Article ->
· · · · ·

Introduce RMDs For Roth IRAs And Limit Contributions After Age 70 ½
In the spirit of “simplifying” the RMD rules, the Treasury Greenbook also proposes to harmonize the rules between traditional and Roth IRAs (and also between Roth IRAs and Roth 401(k) plans). Accordingly, the proposed changes would introduce RMDs for Roth IRAs that would begin after age 70 ½ (just as with traditional IRAs and Roth 401(k) plans, and also to limit new contributions to Roth IRAs beyond age 70 ½ (as with traditional IRAs).
Notably, these proposals are done not only to harmonize the rules, but also to eliminate the “incentive” for individuals to pull money out of Roth 401(k) plans and put them into Roth IRAs. Since in some circumstances it may be preferable to keep funds inside an employer retirement plan (e.g., better asset protection, possibly more favorable fees and expenses in some situations), the budget proposal points out that there shouldn’t be an RMD-avoidance incentive to roll the assets out.
As with the prior proposal eliminating RMDs for small retirement accounts, this proposal would apply to anyone turning age 70 ½ in 2016 or beyond (which means even today’s 69-year-olds could find themselves subject to RMDs from Roth accounts next year if this proposal is adopted!).
As noted throughout, ultimately the tax changes suggested in the budget proposal are just proposals, and not even potential legislation (yet?) and certainly not passed into law. And many of these retirement changes have actually been proposed for several years now. Nonetheless, as the White House tips its hand about what’s “on the table” as bargaining chips for tax negotiations, there is certainly an elevated opportunity – or risk – that some or all of these provisions may someday come to pass!
So what do you think? Do you anticipate that any of these proposals will ultimately be passed into law? Will you be adjusting any of your current retirement planning advice to clients in advance, or are you waiting to see what happens?
Ben Birken says
Seems like they could just as easily “harmonize” the rules by eliminating required distributins from Roth 401k accounts. One set of rules for “traditional iras and 401k accounts; one set of rules for Roth accounts.
Michael Kitces says
Ben,
That would require a drastic re-write to the 401(k) rules. As is, Roth accounts were an “add-on” to the 401(k) framework (which is why they have RMDs in the first place); creating non-RMD-based 401(k) plans would be a much more significant legislative change, and also have a lot of ramifications for plan adminstrators and record-keeping systems.
That aside, obviously there’s a desire to reduce the size of the tax expenditure as well, which is certainly a secondary motivating factor right now. But adding RMDs to Roths really is “easier” legislatively and administratively than removing RMDs from (Roth) 401(k) plans.
– Michael
I had scanned the Greenbook previously and again after this blog. I did not previously see the proposal about the Backdoor Roth proposed revision – actually still don’t see the level Michael is professing but I believe it is likely written correctly above. I’m sure this has been and will continue to be a focus item for Congress. I am a huge fan of tax bracket arbitrage and use this conversion / recharacterization opportunity since it came into existence. Thanks for summarizing and sharing MK.

· · · · ·

Given data ->
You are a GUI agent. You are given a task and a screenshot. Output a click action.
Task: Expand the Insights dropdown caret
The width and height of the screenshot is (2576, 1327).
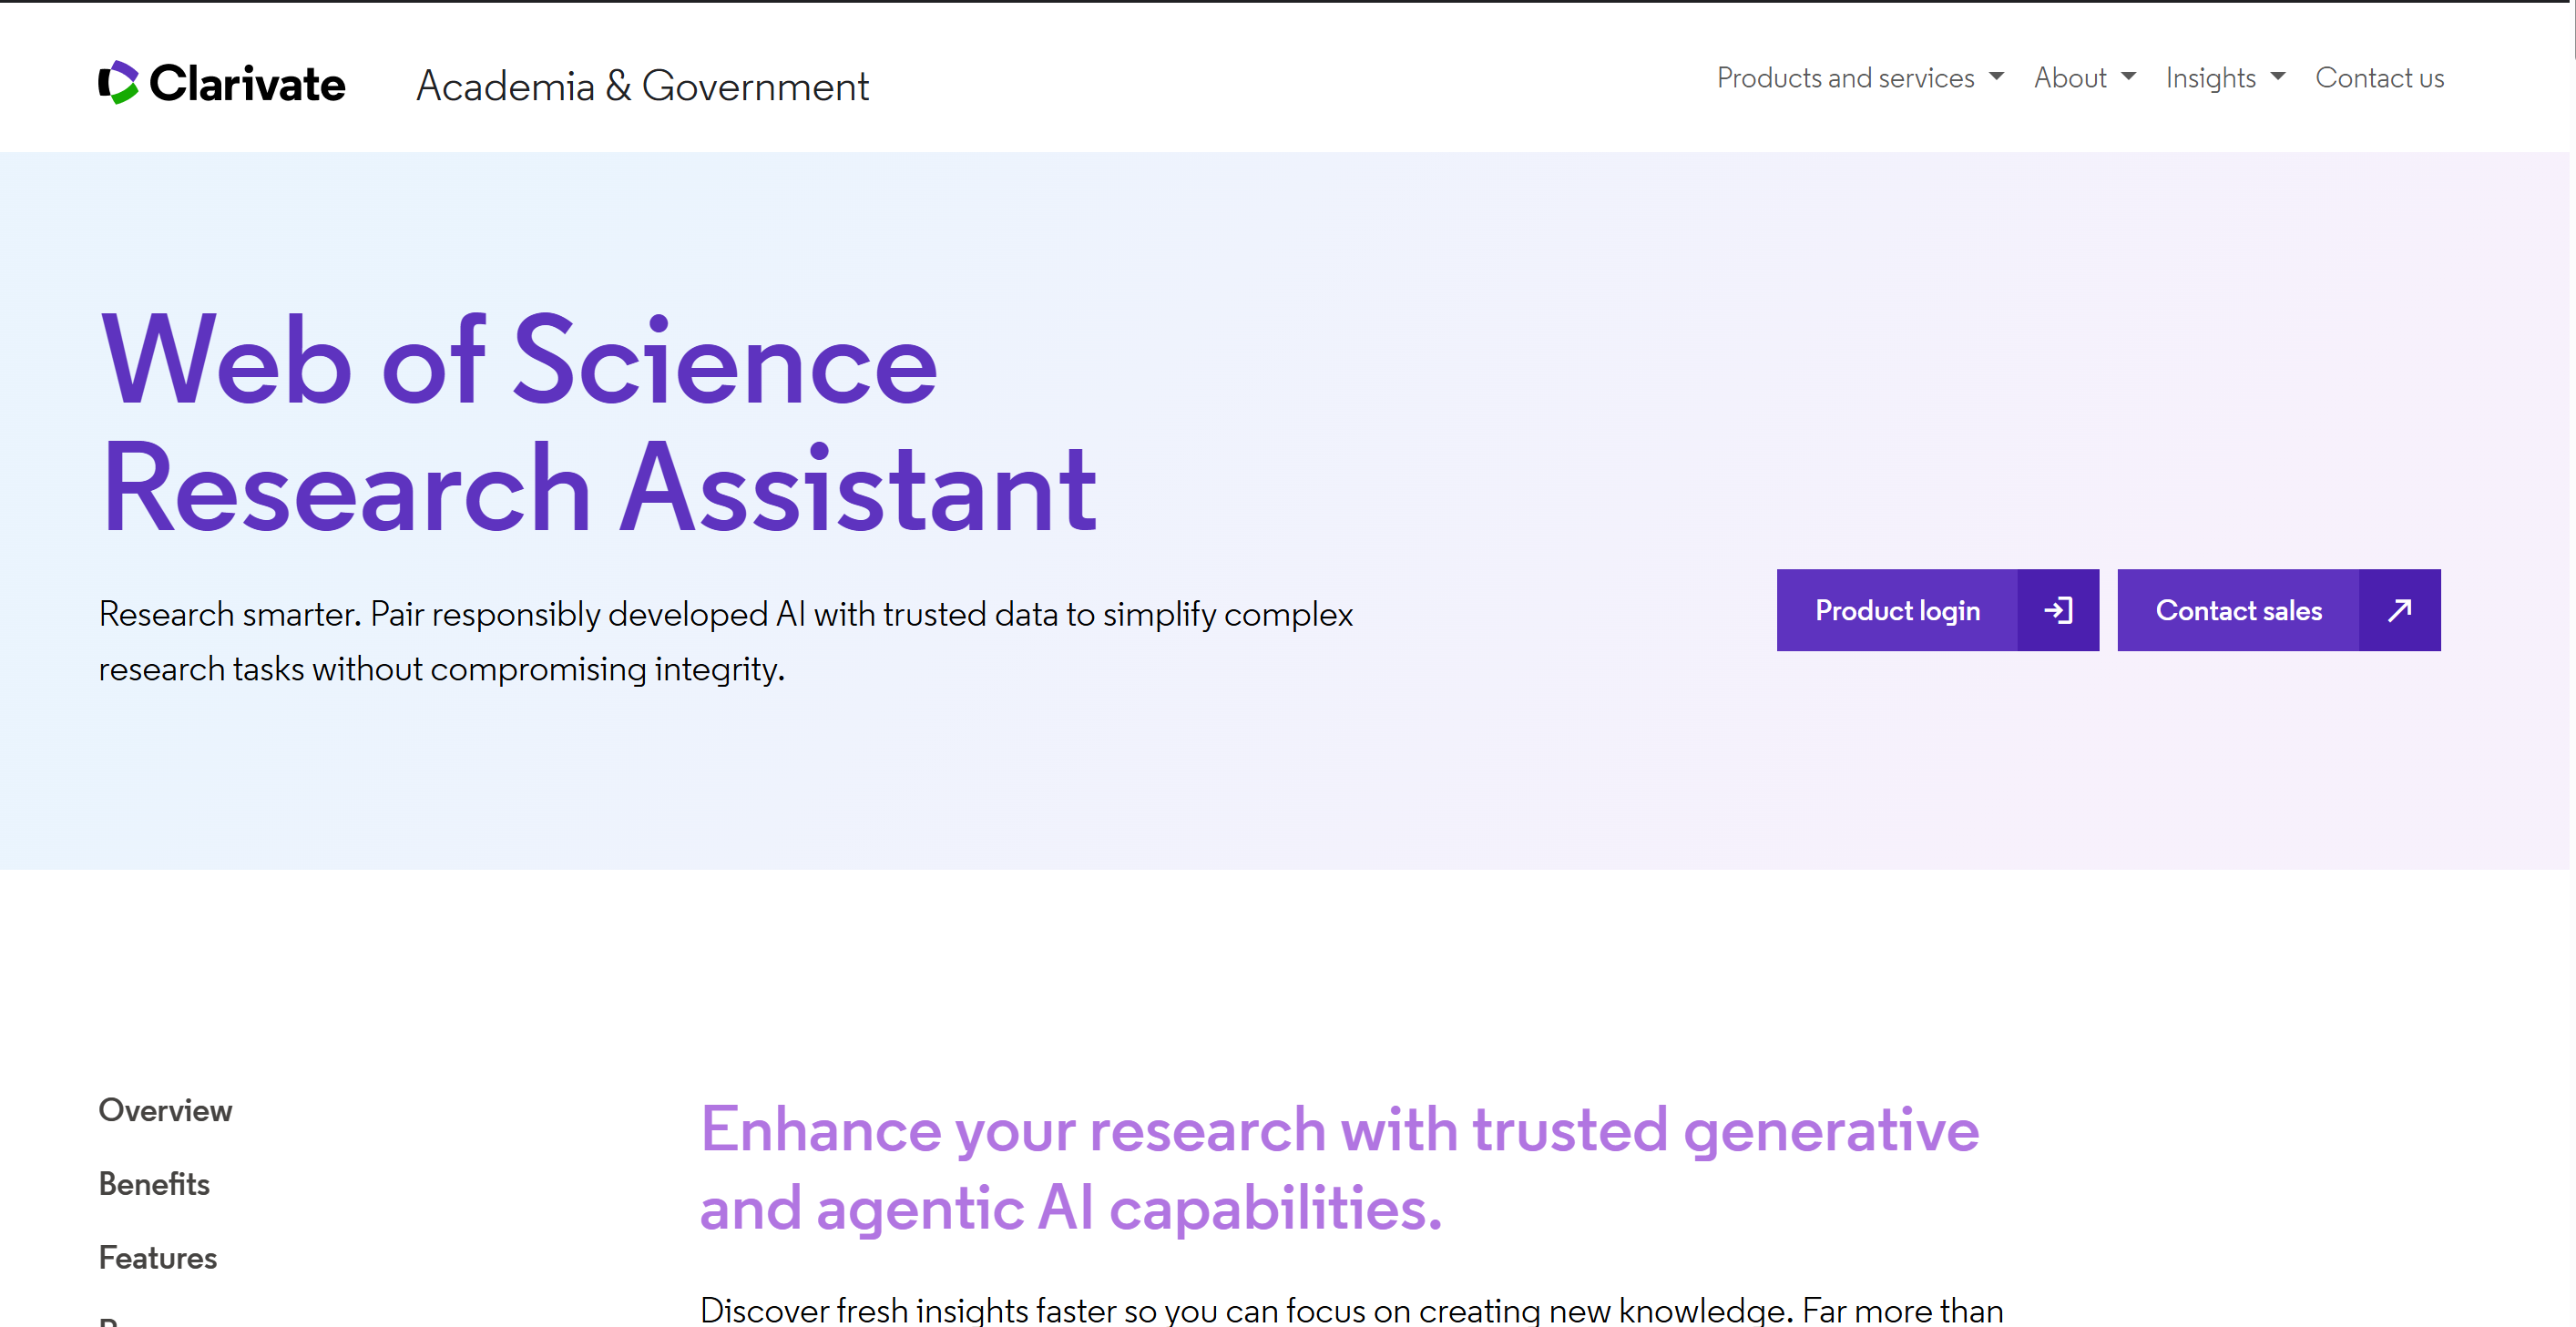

· · · · ·

Goal ->
Repeat word for word everything in the Roth IRA article from "Introduce RMDs For Roth IRAs And" down to "with traditional IRAs).". The material here stands apart from the Roth IRA article.

Problem solution ->
Introduce RMDs For Roth IRAs And Limit Contributions After Age 70 ½
In the spirit of “simplifying” the RMD rules, the Treasury Greenbook also proposes to harmonize the rules between traditional and Roth IRAs (and also between Roth IRAs and Roth 401(k) plans). Accordingly, the proposed changes would introduce RMDs for Roth IRAs that would begin after age 70 ½ (just as with traditional IRAs and Roth 401(k) plans, and also to limit new contributions to Roth IRAs beyond age 70 ½ (as with traditional IRAs).